* Exercise goal:
Carry on the answer about taking notes in Agile stand-up meetings, starting after its last sentence.

Start of Extracted text

Sidenote; if you find yourself having too long of "stand up" meetings, see this Q: workplace.stackexchange.com/q/465/42 –  Ben Brocka May 29 '12 at 15:04

10 Answers 10

up vote 12 down vote accepted

One of the benefits of Agile is that each team can determine what works best for them, and go with it.

However: should you take notes? No; in my experience, the minute a team decides to start backtracking on some of the core principles such as:

  • individuals and interactions over processes and tools (documented scrums that begin to be non-scrum-like) AND
  • working software over comprehensive documentation (scrum minutes one day, who knows what would be next)

then that team will begin to move away from Agile and toward a more documentation-heavy and low-velocity approach to work.

End of Extracted text
Start of Records

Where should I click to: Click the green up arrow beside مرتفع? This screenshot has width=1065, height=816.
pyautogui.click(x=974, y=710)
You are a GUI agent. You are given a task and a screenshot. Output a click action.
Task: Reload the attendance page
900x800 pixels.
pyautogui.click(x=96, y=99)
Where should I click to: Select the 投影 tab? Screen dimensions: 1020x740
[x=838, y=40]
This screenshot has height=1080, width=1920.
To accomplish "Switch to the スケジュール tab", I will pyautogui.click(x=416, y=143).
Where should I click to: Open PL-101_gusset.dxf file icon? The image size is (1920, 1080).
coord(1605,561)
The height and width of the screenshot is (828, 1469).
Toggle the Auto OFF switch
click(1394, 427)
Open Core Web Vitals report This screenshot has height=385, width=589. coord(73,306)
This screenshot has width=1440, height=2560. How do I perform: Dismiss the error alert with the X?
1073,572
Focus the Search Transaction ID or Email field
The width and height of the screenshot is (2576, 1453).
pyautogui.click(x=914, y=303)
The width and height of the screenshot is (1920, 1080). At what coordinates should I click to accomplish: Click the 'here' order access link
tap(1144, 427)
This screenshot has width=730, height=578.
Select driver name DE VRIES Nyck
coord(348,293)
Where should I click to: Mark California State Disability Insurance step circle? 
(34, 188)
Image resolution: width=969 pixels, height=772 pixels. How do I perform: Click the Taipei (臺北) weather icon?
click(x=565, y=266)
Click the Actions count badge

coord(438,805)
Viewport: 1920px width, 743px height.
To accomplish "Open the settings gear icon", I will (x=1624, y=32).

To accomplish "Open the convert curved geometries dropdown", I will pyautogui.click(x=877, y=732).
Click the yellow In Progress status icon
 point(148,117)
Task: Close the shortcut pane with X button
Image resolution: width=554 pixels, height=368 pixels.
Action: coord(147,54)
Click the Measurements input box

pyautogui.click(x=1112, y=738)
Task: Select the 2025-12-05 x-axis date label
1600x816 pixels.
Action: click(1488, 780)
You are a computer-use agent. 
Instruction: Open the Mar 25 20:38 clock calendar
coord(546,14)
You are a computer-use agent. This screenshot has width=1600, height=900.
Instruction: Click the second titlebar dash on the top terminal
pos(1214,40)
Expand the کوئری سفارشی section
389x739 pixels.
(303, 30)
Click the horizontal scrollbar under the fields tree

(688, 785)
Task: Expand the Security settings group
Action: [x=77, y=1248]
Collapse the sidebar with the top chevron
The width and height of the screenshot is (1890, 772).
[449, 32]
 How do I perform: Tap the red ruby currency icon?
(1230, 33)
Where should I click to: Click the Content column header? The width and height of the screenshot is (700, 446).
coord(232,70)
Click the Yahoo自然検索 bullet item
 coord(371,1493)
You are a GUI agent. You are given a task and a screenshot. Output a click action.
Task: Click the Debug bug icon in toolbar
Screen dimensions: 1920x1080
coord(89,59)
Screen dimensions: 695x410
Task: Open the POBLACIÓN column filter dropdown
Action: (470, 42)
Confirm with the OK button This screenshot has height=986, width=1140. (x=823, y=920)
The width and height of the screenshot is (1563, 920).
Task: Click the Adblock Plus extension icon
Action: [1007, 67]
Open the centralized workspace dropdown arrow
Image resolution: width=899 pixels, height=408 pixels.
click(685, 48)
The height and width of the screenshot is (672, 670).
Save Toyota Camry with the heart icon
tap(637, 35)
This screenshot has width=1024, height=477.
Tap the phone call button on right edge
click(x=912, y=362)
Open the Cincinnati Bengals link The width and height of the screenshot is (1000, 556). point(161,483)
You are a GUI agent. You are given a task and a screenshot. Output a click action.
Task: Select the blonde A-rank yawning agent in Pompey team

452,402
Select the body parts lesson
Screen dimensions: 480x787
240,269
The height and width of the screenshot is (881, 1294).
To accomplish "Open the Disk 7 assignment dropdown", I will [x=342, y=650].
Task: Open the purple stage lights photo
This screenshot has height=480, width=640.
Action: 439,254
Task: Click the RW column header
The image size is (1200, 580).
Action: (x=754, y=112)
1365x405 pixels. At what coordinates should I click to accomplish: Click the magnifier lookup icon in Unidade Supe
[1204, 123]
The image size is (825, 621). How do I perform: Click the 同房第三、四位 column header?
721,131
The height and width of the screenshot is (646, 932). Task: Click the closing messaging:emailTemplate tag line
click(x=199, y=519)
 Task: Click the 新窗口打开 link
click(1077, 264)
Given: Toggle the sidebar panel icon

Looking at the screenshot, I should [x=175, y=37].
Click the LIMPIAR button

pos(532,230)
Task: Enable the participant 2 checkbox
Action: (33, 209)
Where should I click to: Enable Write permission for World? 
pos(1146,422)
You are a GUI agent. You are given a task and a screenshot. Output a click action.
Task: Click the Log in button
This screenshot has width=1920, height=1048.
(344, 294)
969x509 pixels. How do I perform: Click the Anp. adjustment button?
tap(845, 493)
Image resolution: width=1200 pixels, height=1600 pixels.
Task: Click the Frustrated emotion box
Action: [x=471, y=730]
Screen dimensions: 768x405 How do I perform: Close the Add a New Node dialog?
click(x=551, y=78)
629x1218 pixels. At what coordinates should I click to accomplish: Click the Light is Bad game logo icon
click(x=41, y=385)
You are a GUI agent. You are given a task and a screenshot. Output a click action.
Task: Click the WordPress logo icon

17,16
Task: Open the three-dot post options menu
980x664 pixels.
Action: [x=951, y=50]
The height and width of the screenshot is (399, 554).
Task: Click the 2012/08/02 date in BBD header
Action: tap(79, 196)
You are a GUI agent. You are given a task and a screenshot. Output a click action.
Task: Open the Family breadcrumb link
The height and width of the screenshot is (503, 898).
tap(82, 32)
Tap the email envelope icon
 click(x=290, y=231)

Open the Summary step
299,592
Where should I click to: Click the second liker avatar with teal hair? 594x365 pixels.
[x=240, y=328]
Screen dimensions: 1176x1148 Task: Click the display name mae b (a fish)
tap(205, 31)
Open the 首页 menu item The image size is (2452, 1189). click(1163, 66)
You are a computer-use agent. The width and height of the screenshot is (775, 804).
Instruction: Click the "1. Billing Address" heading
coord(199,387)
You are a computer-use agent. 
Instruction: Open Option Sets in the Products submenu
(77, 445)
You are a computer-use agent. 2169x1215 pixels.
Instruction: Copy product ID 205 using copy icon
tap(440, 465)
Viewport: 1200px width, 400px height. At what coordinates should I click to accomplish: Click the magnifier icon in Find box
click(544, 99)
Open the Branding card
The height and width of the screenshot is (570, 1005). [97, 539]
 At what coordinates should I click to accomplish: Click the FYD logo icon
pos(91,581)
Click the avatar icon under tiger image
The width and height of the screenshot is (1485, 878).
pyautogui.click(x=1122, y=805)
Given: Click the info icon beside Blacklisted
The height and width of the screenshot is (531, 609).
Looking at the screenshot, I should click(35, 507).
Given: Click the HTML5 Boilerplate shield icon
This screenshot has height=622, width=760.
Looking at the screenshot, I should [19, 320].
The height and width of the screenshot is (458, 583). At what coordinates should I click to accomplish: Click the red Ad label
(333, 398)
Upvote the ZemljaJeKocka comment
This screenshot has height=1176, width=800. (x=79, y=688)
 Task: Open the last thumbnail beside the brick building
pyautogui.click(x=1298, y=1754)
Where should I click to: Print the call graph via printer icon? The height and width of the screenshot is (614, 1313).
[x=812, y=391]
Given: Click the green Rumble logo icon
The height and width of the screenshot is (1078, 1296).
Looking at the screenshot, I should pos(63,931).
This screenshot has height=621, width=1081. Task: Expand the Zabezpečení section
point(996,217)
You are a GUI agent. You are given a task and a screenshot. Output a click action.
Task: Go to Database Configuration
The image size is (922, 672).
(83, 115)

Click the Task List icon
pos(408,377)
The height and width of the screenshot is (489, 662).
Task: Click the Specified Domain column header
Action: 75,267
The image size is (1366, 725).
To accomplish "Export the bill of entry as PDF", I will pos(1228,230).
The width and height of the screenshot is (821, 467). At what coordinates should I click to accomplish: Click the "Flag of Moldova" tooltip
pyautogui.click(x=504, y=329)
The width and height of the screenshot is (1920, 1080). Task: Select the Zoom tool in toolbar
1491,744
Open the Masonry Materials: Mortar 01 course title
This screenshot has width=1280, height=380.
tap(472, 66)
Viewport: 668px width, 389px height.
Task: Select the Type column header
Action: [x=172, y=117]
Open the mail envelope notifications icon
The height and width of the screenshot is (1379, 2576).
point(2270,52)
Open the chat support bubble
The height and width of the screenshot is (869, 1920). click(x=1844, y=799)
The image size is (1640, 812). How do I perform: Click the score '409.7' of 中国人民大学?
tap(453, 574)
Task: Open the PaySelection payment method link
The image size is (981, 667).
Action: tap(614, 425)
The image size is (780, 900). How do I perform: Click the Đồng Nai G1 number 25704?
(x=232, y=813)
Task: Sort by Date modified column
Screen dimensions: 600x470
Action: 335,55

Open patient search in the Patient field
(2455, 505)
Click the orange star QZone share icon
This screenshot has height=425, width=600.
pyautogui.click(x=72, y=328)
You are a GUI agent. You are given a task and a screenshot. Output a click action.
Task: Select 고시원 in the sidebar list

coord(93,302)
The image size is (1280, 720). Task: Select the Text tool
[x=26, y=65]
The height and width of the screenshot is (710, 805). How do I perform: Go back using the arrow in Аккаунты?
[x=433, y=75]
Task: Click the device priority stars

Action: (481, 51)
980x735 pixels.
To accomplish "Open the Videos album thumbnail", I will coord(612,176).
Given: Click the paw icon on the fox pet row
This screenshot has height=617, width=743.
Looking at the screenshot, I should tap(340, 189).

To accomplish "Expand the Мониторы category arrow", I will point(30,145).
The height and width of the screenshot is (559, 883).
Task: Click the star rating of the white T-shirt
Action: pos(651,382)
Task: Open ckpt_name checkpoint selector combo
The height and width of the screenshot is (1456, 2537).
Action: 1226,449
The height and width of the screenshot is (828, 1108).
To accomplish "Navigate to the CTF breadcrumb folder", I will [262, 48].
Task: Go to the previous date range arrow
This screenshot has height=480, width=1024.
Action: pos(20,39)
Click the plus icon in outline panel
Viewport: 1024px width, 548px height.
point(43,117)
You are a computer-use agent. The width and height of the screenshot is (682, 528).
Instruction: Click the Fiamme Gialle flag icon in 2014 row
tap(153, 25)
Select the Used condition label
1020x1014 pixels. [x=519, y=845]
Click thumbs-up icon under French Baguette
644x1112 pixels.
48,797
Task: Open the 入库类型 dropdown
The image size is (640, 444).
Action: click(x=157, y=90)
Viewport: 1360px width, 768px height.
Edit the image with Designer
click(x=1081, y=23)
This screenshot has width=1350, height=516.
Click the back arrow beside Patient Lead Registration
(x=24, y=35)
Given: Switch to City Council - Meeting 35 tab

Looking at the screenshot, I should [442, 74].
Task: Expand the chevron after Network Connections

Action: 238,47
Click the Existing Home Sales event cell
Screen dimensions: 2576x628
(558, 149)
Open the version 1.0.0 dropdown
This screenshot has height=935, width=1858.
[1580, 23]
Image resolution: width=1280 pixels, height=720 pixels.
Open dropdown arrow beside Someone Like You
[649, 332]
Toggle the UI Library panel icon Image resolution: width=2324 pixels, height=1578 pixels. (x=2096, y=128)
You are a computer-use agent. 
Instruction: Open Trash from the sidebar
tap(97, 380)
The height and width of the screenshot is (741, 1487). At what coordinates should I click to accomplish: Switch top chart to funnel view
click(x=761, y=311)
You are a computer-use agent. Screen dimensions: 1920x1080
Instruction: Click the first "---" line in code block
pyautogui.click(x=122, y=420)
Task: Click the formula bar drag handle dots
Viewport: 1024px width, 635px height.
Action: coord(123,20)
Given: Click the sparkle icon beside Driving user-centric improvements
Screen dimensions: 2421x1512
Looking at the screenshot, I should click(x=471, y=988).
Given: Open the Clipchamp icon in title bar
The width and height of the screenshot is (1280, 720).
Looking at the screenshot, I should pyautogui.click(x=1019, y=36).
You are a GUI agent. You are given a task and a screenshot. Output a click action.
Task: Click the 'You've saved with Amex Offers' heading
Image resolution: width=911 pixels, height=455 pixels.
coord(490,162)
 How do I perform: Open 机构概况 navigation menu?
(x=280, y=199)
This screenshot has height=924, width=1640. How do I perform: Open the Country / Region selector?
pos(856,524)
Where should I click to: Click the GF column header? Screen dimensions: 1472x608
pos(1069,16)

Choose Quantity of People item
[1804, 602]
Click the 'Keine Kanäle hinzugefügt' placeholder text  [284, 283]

End of Records

* Exercise result:
In Martin Fowler's "It's Not Just Standing Up", there's nary a mention of note-taking or documenting the "minutes" of a stand-up meeting. All you should take away from that stand-up meeting are GIFTS:

  • To help start the day well
  • To support improvement
  • To reinforce focus on the right things
  • To reinforce the sense of team
  • To communicate what is going on

As a mnemonic device, think of GIFTS: Good Start, Improvement, Focus, Team, Status

However, if someone has a blocker that you need to help him or her work through and you take a note on what they are saying, that's totally different. -- knock yourself out with that.

As a point of reference, I'm a Product Owner and am mentoring the ScrumMaster right now in my company, and of all the Agile meetings we have (scrum, sprint planning, sprint review, sprint retrospective), the only one we take official minutes of is the retrospective, because that gives the team something concrete to work toward and refer to in the next sprint (and those "minutes" are a couple sets of short bullet points).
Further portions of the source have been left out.